= Stated task =
Render the entries below as a numbered list, leaving out any blank lines.

= Supplied material =
• • • • • • •

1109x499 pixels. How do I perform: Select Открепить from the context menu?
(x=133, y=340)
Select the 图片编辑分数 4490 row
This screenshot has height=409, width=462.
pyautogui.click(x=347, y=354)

• • • • • • •

= Output below =
1. 1109x499 pixels. How do I perform: Select Открепить from the context menu?
2. (x=133, y=340)
3. Select the 图片编辑分数 4490 row
4. This screenshot has height=409, width=462.
5. pyautogui.click(x=347, y=354)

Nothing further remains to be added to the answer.